◆ **Saved data entries**:
☆ ☆ ☆ ☆ ☆

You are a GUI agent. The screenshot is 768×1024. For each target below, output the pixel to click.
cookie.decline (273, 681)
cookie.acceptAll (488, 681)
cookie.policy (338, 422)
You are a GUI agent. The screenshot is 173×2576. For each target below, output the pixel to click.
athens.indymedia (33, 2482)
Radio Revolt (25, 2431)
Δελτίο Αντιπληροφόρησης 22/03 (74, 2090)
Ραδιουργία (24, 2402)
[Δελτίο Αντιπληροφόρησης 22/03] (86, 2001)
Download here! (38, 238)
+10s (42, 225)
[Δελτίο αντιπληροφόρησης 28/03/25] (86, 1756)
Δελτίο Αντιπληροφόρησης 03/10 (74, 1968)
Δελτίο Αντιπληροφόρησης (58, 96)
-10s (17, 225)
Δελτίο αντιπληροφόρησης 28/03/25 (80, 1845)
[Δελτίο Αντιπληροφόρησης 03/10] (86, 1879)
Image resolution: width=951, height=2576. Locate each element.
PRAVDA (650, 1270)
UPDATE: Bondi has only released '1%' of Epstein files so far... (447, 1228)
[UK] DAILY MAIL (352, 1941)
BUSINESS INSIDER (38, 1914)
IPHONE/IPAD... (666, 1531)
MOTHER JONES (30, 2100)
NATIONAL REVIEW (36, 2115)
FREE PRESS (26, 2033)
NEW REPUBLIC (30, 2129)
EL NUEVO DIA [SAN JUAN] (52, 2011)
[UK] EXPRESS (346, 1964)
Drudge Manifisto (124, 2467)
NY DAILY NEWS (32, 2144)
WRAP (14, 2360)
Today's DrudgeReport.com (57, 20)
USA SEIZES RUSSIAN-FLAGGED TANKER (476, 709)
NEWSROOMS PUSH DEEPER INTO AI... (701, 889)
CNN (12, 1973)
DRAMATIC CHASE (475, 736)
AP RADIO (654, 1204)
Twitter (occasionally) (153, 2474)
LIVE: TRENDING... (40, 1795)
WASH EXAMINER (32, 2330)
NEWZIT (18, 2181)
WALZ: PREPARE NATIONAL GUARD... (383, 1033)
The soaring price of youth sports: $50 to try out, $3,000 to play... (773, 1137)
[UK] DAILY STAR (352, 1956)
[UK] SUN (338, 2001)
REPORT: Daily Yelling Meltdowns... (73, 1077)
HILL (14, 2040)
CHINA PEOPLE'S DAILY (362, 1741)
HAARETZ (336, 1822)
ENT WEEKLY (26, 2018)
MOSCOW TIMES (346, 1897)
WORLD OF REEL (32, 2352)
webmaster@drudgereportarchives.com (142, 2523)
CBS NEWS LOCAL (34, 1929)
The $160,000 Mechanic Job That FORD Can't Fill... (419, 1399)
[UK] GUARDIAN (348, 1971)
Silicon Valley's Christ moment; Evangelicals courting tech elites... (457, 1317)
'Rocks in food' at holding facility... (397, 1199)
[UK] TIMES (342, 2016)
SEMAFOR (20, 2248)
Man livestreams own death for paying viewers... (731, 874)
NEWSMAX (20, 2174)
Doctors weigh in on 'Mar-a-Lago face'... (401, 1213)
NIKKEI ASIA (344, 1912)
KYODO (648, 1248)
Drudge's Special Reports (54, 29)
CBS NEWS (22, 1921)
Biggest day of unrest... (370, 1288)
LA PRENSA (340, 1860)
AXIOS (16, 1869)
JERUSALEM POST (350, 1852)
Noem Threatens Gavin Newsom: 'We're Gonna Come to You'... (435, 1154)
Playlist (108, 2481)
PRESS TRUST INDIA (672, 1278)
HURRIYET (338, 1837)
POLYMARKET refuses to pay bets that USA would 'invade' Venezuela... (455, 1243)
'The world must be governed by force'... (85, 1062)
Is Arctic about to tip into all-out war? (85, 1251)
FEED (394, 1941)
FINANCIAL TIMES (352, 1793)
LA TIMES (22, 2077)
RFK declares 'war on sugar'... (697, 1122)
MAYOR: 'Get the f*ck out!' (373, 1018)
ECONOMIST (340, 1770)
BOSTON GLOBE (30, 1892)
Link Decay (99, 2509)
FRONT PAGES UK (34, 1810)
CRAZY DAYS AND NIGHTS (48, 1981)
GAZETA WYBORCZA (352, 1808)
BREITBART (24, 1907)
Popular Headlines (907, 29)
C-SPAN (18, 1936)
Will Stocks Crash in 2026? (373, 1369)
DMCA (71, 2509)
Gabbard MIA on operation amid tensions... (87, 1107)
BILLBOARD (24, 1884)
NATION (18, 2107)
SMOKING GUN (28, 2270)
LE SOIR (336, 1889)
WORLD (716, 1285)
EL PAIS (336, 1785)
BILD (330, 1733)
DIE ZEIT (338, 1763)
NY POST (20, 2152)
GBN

☆ ☆ ☆ ☆ ☆

◆ **What you are asked to do**: Report each line of the entries where the word "output" occurs.

◆ **Answer**:
You are a GUI agent. The screenshot is 768×1024. For each target below, output the pixel to click.
You are a GUI agent. The screenshot is 173×2576. For each target below, output the pixel to click.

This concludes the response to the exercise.